Thailand has done some hybridizing with the peach color. Surawit registered some of his crosses under Kasetsart University. I have seen more intense orange coloration from Thailand.

Here are some of the hybrids used as potted plants. I can ask if they were registered - although many of the Thai hybrids are unregistered.

I'll try to find better pictures in my files.

Hope to hear from you soon,

Teresita D. Amore

Exhibitor - Jan Takamiya, HI (Associate Judge, Hawaii Judging Center)

Virtual Award Description

Twenty-one well presented full flowers and ten buds on three unstacked upright inflorescences up to 49-cm on a well grown plant 28-cm wide by 60-cm tall; flowers white overlaid blush coral pink apically; lip white, throat tinged light chartreuse yellow with darker pink venation and distal blushing in midlip; column pale green; substance firm; texture sparkling. Commended for good form and unusual color for a Phalaenopsis type Dendrobium. 

Grower's Advice

Thank you to my friends & mentors from Hawaii for the excellent photos, information & history on peach colored Den.

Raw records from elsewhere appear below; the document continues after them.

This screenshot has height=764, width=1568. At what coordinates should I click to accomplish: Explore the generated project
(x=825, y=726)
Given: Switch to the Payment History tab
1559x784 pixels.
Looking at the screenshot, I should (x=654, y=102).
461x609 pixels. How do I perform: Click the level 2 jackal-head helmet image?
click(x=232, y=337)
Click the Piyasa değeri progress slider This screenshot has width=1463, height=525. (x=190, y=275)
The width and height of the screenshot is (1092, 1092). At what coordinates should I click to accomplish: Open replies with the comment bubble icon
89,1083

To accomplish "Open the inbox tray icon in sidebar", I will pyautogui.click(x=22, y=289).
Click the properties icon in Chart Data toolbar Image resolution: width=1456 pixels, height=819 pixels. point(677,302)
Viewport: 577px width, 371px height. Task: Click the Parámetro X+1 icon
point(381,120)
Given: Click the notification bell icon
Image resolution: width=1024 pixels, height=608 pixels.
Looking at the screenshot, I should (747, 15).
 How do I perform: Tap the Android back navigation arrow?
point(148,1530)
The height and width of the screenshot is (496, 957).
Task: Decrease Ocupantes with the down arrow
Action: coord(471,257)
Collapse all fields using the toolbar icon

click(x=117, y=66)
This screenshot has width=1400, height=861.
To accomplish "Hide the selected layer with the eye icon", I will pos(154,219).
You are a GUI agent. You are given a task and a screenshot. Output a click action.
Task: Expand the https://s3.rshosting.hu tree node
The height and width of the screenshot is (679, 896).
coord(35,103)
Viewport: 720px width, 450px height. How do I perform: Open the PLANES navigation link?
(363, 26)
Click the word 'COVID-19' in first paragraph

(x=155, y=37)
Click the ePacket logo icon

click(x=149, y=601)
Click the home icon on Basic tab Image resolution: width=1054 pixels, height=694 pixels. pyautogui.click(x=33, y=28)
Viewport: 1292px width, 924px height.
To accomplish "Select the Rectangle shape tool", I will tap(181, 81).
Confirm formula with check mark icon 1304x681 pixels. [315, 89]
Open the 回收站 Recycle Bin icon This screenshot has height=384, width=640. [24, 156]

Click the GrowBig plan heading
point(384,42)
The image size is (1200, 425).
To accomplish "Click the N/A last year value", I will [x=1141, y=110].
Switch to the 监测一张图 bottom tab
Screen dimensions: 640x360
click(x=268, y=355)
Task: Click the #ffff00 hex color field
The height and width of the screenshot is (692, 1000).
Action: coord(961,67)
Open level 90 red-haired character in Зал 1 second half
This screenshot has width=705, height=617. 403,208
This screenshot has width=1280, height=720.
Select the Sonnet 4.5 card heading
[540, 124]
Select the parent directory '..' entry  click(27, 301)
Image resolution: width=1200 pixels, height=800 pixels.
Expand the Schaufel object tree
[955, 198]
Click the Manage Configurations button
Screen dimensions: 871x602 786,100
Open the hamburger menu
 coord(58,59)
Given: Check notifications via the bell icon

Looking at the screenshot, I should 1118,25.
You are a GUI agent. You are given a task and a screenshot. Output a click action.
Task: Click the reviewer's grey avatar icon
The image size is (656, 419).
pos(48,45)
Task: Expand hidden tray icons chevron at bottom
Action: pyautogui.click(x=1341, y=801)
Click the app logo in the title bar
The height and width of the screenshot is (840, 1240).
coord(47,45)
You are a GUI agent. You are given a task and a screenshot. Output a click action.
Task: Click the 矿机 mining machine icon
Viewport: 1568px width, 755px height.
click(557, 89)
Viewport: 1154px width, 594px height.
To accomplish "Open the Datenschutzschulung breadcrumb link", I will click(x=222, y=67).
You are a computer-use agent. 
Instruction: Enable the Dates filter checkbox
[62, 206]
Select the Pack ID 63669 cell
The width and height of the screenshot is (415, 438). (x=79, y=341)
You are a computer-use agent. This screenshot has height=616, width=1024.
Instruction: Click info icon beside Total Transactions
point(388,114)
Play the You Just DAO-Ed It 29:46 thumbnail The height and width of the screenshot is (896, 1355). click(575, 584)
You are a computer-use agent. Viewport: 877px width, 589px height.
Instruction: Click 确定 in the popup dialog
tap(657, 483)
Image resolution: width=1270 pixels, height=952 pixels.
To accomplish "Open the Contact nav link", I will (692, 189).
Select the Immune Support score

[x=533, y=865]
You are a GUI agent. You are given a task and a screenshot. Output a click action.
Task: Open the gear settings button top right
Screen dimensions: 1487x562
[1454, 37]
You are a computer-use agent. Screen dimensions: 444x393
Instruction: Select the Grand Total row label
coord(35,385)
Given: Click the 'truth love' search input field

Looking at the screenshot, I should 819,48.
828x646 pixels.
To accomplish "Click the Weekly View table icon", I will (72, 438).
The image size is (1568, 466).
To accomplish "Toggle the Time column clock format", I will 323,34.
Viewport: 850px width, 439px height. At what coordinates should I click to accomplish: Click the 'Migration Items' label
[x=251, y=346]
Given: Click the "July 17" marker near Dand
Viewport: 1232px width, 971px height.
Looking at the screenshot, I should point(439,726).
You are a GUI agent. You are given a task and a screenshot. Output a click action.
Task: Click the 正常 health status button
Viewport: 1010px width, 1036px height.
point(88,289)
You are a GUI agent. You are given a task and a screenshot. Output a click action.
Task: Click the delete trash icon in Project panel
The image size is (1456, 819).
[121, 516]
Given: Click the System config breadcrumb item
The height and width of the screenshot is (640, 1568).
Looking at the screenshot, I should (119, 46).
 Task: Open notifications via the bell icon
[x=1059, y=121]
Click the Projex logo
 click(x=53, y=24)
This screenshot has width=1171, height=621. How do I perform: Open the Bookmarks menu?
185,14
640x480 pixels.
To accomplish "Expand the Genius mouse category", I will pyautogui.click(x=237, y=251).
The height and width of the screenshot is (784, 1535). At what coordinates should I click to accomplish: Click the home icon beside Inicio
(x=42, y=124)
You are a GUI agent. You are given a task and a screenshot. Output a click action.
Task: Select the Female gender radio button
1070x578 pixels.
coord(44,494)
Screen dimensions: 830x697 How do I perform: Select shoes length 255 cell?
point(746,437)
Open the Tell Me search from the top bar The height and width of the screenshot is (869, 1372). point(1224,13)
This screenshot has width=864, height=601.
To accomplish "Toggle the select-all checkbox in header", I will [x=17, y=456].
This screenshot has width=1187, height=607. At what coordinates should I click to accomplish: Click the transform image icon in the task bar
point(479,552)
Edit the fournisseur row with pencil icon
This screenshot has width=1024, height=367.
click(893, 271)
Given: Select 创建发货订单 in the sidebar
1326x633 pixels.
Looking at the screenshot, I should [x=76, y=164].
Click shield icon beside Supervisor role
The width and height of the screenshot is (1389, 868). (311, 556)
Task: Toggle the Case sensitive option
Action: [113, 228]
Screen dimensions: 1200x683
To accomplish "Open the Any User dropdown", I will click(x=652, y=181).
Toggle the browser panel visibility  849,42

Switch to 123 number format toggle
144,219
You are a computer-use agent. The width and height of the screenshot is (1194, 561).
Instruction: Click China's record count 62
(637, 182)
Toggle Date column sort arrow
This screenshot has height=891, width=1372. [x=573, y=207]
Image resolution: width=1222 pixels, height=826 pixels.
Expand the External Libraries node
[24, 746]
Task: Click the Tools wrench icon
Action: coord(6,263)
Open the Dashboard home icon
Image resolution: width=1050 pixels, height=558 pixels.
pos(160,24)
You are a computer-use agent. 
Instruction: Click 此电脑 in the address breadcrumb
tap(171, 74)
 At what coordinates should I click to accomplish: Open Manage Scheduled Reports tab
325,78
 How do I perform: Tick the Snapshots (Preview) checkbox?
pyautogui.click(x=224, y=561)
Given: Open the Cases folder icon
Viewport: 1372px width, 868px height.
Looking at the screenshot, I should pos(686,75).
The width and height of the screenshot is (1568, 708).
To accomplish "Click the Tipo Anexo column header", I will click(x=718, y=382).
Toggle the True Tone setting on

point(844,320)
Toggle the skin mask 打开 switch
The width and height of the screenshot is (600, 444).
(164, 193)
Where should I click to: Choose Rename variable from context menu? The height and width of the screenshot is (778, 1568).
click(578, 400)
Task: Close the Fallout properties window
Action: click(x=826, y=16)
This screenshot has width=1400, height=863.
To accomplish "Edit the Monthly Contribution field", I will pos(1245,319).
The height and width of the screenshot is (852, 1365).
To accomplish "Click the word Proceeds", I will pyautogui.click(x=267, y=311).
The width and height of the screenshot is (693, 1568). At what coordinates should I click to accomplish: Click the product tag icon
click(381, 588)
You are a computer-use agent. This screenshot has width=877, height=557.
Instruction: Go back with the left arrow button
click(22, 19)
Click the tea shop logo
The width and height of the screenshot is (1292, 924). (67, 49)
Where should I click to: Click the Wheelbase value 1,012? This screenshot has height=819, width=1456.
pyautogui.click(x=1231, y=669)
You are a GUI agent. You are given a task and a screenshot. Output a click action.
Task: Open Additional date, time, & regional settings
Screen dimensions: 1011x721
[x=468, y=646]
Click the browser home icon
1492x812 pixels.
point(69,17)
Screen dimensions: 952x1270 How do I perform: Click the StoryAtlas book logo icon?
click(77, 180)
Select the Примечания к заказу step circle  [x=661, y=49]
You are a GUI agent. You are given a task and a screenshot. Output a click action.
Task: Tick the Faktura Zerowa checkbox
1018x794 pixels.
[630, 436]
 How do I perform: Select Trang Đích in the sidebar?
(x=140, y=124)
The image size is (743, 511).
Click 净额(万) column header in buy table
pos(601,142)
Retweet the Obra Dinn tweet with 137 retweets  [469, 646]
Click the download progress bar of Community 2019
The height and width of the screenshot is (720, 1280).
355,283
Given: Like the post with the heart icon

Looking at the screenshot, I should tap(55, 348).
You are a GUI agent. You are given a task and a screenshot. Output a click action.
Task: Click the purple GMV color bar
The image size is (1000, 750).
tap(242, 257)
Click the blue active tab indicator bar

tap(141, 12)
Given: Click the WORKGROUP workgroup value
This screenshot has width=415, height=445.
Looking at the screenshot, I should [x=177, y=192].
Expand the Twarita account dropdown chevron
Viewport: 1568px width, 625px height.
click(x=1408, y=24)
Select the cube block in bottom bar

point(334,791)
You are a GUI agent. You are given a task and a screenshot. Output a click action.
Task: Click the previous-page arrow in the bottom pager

Phals. Mature Den. Phals in general grow easily in Hawaii but need to be intentionally cultivated via aerial off shoots or division, or they can be easily lost, which is what happened to many of my species and hybrid Den. Phals. This plant is grown in medium bark, outside of the greenhouse next to ti leaves that provide filter from midday and afternoon sun, fertilized weekly except during winter. They come into the greenhouse just as spikes appear for protection from bugs and birds. Flowers last about 2 months.